• **Supplied passage**
_ _ _

The Charlotte News

Thursday, August 17, 1950

THREE EDITORIALS

Site Ed. Note: The front page reports that 25,000 to 30,000 North Korean troops opened a massive drive on Taegu, pouring through central mountain passes 15 miles north of the town, east of the Naktong River, with only two South Korean divisions acting as defense along the mountain pass roads. The enemy came from areas which had been heavily bombed the previous day by B-29's, the largest raid thus far in the war, inflicting heavy casualties on the enemy and widely dispersing them in confused retreat. The attack began a few hours after the Marines and 24th Infantry Division had struck at the Naktong east bank bridgehead near Changnyong, 23 miles southwest of Taegu, in the fiercest fighting of the war for the Marines, the type of fighting, according to correspondent Don Whitehead, which had characterized the Pacific engagements of World War II. The enemy was making its most serious threat north of Taegu, a thrust which was termed by Eighth Army headquarters as the most serious yet facing the U.N. forces.

According to correspondent Stan Swinton, American forces west of Masan were also preparing for an enemy assault.

Hal Boyle reports that North Koreans murdered 32 American prisoners with their hands tied behind their backs on Hill 303, west of Waegwan, the area bombed the previous day in the large B-29 raid, just prior to an American patrol of the First Cavalry reaching the position. They sought to kill 37 in all but five survived to tell the story. Three North Koreans were captured shortly afterward and one was identified by one of the survivors as a participant in the massacre. That prisoner was to be sent behind the lines for questioning, with a recommendation that he be tried as a war criminal. One other survivor said that he favored shooting the men, just as they had shot American prisoners. Murdering prisoners was typical retaliation by the North Koreans for air and ground assaults.

_ _ _

• **Short task 1**
In the 1950 news summary, how many North Korean troops opened the drive on Taegu?
• **Short task 2**
Return the section of the 1950 news summary starting at "According to correspondent Stan" and ending at "and ground assaults.".
Rely solely on the 1950 news summary for your answers.

• **Stored rows**

_ _ _

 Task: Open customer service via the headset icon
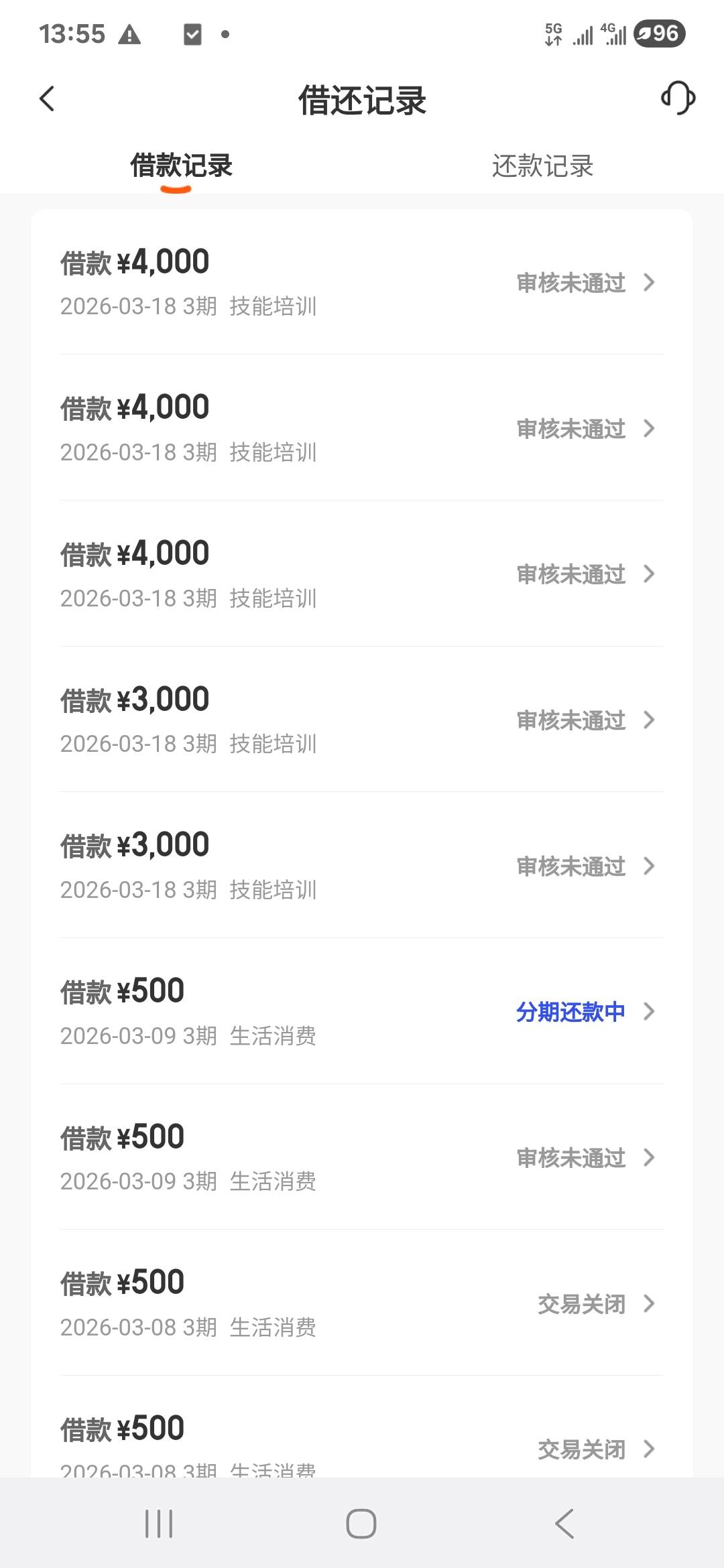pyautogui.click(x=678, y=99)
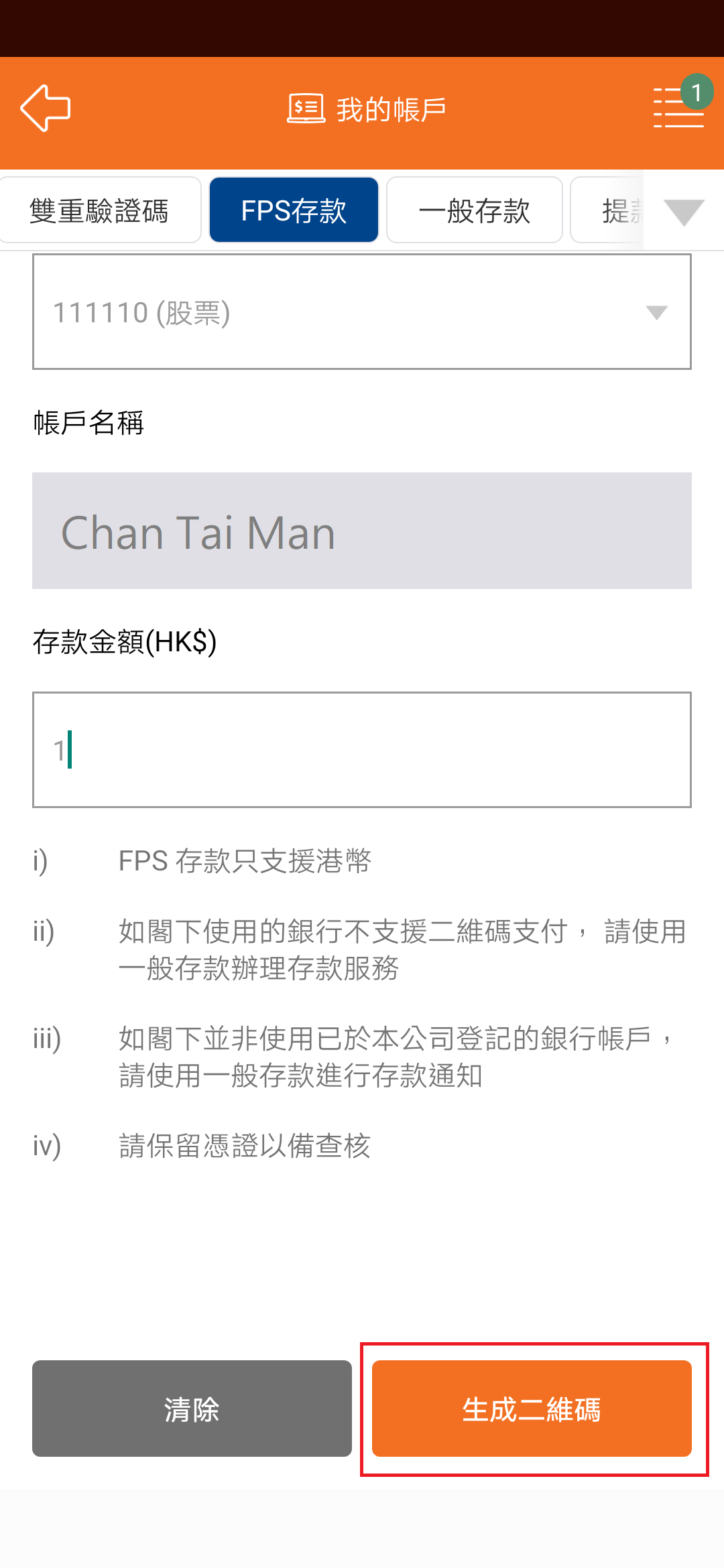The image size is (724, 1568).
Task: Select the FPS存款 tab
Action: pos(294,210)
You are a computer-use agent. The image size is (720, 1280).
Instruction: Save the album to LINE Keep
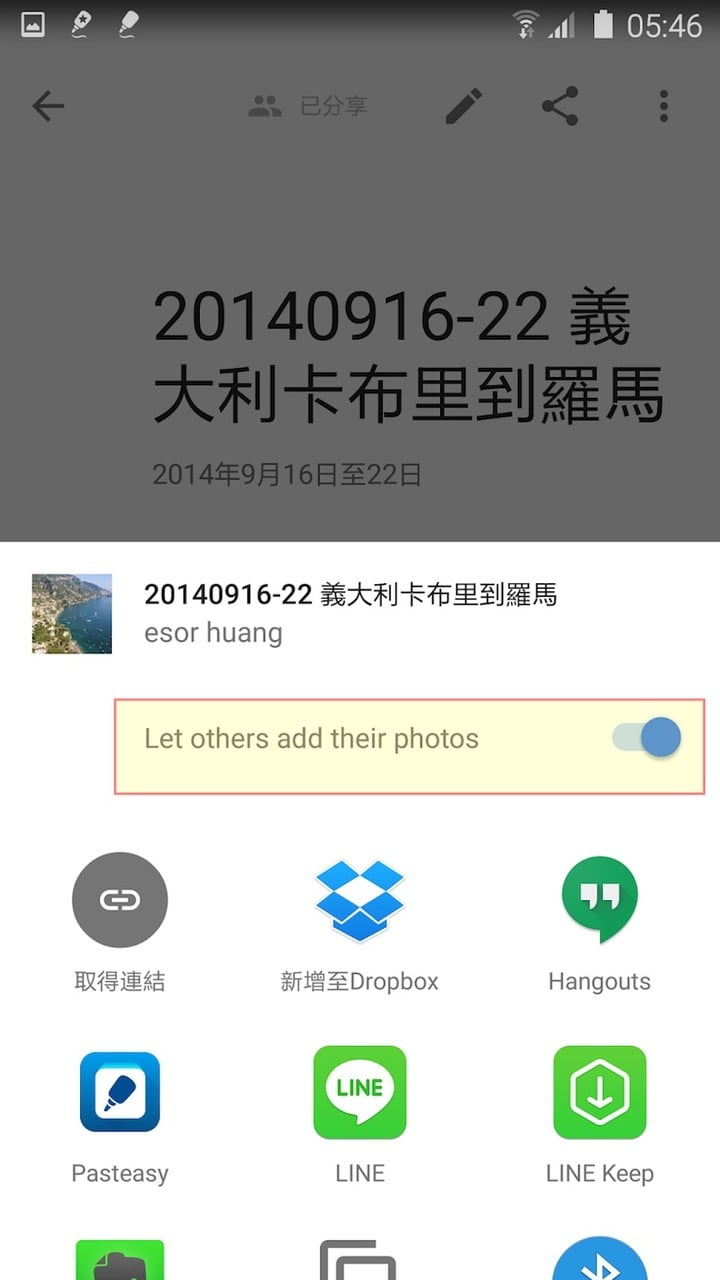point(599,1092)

_ _ _

• **Complete answer 1**
25,000 to 30,000 North Korean troops.

• **Complete answer 2**
According to correspondent Stan Swinton, American forces west of Masan were also preparing for an enemy assault.

Hal Boyle reports that North Koreans murdered 32 American prisoners with their hands tied behind their backs on Hill 303, west of Waegwan, the area bombed the previous day in the large B-29 raid, just prior to an American patrol of the First Cavalry reaching the position. They sought to kill 37 in all but five survived to tell the story. Three North Koreans were captured shortly afterward and one was identified by one of the survivors as a participant in the massacre. That prisoner was to be sent behind the lines for questioning, with a recommendation that he be tried as a war criminal. One other survivor said that he favored shooting the men, just as they had shot American prisoners. Murdering prisoners was typical retaliation by the North Koreans for air and ground assaults.